[contrib] message-capture-parser: fix out of bounds error for empty vectors #25367

pull theStack wants to merge 1 commits into bitcoin:master from theStack:202206-contrib-fix_message_capture_out_of_bounds changing 1 files +2 −1
  1. theStack commented at 12:21 AM on June 14, 2022: member

    The script message-capture-parser.py currently throws an "out of bounds" error if a message containing an empty integer vector element is tried to converted to JSON (e.g. by the BIP157 message cfcheckpt with empty FilterHeaders vector):

    Traceback (most recent call last):
      File "/home/honey/bitcoin/./contrib/message-capture/message-capture-parser.py", line 217, in <module>
        main()
      File "/home/honey/bitcoin/./contrib/message-capture/message-capture-parser.py", line 202, in main
        process_file(str(capture), messages, "recv" in capture.stem, progress_bar)
      File "/home/honey/bitcoin/./contrib/message-capture/message-capture-parser.py", line 162, in process_file
        msg_dict["body"] = to_jsonable(msg)
      File "/home/honey/bitcoin/./contrib/message-capture/message-capture-parser.py", line 85, in to_jsonable
        elif slot in HASH_INT_VECTORS and isinstance(val[0], int):
    IndexError: list index out of range
    

    Fix this by using the all(...) predicate rather to access the first element val[0] (which in the error case doesn't exist).

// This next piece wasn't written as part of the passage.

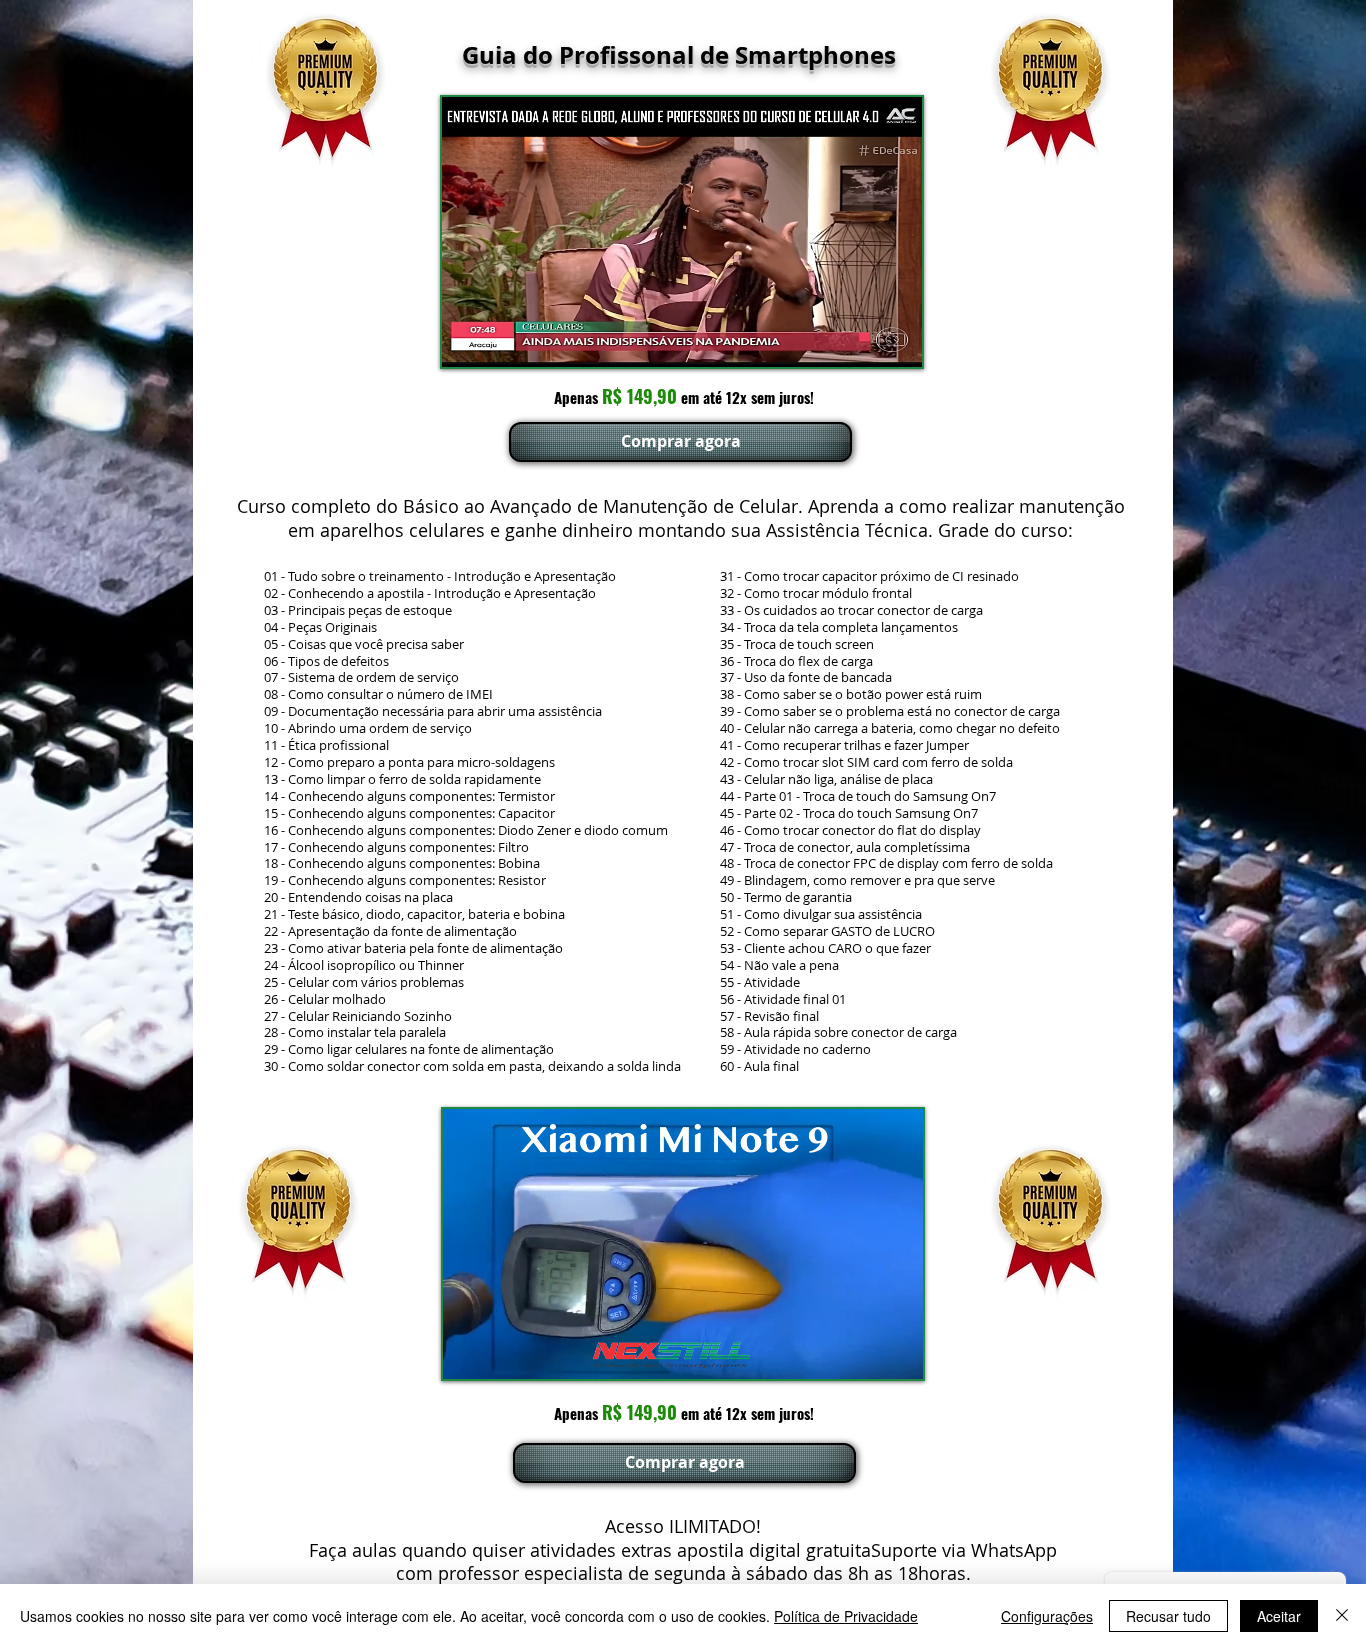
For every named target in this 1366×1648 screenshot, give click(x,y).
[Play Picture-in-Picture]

  2. theStack commented at 12:23 AM on June 14, 2022: member

    Can be reproduced with the following input file:

    $ xxd -p msgs_sent.dat
    0b74e2d1e1de050076657273696f6e000000000072000000801101004904
    000000000000812d7e620000000000000000000000000000000000000000
    000000000000000000004904000000000000000000000000000000000000
    000000000000508c4c90436c3d431c2f5361746f7368693a32332e39392e
    3028746573746e6f646530292f0000000001f293e2d1e1de050077747869
    6472656c61790000000000008796e2d1e1de050073656e64616464727632
    0000000000007397e2d1e1de050076657261636b00000000000000000000
    c2a1e2d1e1de050073656e64686561646572730000000000e1a3e2d1e1de
    050073656e64636d706374000000090000000002000000000000005fa4e2
    d1e1de050073656e64636d70637400000009000000000100000000000000
    17a7e2d1e1de050070696e670000000000000000080000006d37706c0c0f
    cf9aedaae2d1e1de05006765746865616465727300004500000080110100
    0106226e46111a0b59caaf126043eb5bbf28c34f3a5e332a1fc7b2b73cf1
    88910f000000000000000000000000000000000000000000000000000000
    0000000000e1b5e2d1e1de050066656566696c7465720000000800000035
    f08b00000000000d12e3d1e1de0500706f6e670000000000000000080000
    0001000000000000003c1de4d1e1de05006366636865636b707400000022
    0000000006226e46111a0b59caaf126043eb5bbf28c34f3a5e332a1fc7b2
    b73cf188910f00bc20e4d1e1de0500706f6e670000000000000000080000
    000200000000000000
    

    (Save the hex-lines into a file and convert it into the dump via $ xxd -p -r hexdump.txt > msgs_sent.dat).

  3. DrahtBot added the label Scripts and tools on Jun 14, 2022
  4. message-capture-parser: fix out of bounds error for empty vectors 42bbbba7c8
  5. in contrib/message-capture/message-capture-parser.py:82 in 3e2831d5ee outdated
      78 | @@ -79,7 +79,7 @@ def to_jsonable(obj: Any) -> Any:
      79 |              val = getattr(obj, slot, None)
      80 |              if slot in HASH_INTS and isinstance(val, int):
      81 |                  ret[slot] = ser_uint256(val).hex()
      82 | -            elif slot in HASH_INT_VECTORS and isinstance(val[0], int):
      83 | +            elif slot in HASH_INT_VECTORS and all(isinstance(a, int) for a in val):
    


    laanwj commented at 5:13 AM on June 14, 2022:

    What do we want to happen in the case where val[0] is an integer and (some of) the other elements are not? Should this be an explicit error, or is it fine to implicitly fall through to to_jsonable?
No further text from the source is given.